A constitution should be stable and, at the same time, flexible. In fixing the amendment method, a compromise is needed, which will permit changes to be made and at the same time will ensure that changes will not be made until it is certain that they represent the real and not merely the temporary needs and desires of the people.
There is also an advantage in including a Bill of Rights, which sets aside a certain sphere of individual liberty with which the ordinary government is forbidden to interfere. The constitution, therefore, prevents the encroachment of one organ of government on another or individual liberty.
In a word, it locates sovereignty within the state since, in outlining the powers of the various governmental organs and in providing a method of legal amendment, it arranges the total exercise of the lawmaking power. The action of any organ outside the scope of its legal competence, or in any manner except that prescribed, is not a legal act of the sovereign state but a revolutionary usurpation of power.
An “unconstitutional law” is thus a contradiction in terms.

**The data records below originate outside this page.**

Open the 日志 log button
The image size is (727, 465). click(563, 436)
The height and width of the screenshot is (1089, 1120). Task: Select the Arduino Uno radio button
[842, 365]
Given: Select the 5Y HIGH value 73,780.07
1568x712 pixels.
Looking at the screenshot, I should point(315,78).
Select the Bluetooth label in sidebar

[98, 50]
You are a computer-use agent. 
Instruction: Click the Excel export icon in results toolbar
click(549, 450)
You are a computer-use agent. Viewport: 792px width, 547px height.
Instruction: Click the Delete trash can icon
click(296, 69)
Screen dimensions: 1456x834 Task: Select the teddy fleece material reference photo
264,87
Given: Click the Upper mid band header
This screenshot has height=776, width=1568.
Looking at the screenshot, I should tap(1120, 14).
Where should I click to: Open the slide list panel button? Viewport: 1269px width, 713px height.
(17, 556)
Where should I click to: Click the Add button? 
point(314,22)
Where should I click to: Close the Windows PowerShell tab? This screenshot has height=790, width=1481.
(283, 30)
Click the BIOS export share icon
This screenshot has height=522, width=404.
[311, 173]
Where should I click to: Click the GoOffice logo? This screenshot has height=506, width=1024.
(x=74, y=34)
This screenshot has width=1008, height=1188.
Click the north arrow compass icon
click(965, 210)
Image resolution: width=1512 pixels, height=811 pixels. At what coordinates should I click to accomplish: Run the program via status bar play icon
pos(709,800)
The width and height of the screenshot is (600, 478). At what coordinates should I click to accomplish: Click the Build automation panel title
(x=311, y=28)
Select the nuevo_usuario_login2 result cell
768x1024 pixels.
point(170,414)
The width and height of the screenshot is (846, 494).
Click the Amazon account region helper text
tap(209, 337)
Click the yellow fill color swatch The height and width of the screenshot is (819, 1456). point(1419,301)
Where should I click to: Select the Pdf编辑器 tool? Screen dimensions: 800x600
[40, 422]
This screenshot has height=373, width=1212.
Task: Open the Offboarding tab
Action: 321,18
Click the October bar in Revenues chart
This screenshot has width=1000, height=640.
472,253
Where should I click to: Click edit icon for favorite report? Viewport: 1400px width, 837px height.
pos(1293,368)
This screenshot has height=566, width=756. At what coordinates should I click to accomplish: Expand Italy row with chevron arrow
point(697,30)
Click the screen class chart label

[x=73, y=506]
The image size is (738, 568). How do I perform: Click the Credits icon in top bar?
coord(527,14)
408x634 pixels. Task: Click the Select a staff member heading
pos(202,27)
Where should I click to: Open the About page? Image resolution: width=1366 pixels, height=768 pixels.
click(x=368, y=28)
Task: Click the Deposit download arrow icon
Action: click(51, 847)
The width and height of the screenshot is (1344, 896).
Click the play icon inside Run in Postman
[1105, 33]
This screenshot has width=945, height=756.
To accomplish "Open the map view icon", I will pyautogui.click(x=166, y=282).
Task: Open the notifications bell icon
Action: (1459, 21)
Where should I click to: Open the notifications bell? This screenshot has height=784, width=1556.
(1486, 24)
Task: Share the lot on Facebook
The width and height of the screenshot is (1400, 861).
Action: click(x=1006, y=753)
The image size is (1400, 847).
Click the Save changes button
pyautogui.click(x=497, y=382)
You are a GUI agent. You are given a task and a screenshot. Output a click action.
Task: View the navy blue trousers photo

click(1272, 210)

If it is unconstitutional, it is not law. When a law is declared unconstitutional, it is not considered that a lower law has come into conflict with a higher law, but that the law in question never was law since it was not properly created.
There is, then, no difference in validity between constitutional law and statute law. If legally created and enforced by the state’s authority, is the law equally binding? From a legal Standpoint, all laws are commands of the sovereign, enforced by its authority. Any organ of government, acting legally within its powers’ scope, creates law just as binding as the constitution.
A distinction between constitutional law and statute law may be made as to the method of creation and content. Statute law is created by the regular legislative organs of the ordinary government. Constitutional law in many states is created by a peculiar government or by unusual procedure on the part of the ordinary government.
In some states, as in Great Britain, even this distinction does not exist since constitutional law is created and repealed by the ordinary government. As to its content, constitutional law properly deals with the fundamental organization of the state. The minor details of government and man’s ordinary relations to man are properly left to statute law or administrative regulation.
A good constitution’s final requirement is that the constitution shall correspond to the state’s actual conditions. Sovereignty should be legally distributed following actual political power. That is, the legal sovereign should coincide with the political sovereign. Otherwise, there is a constant danger of revolution.
No constitution can be perfect and permanent since the best form of government is a relative matter, changing as conditions change. Therefore, a constitution should be flexible enough to permit change when necessary simultaneously; its modification should not be so easy as to sacrifice stability. The adjustment of these requisites depends largely on the legal method of amendment.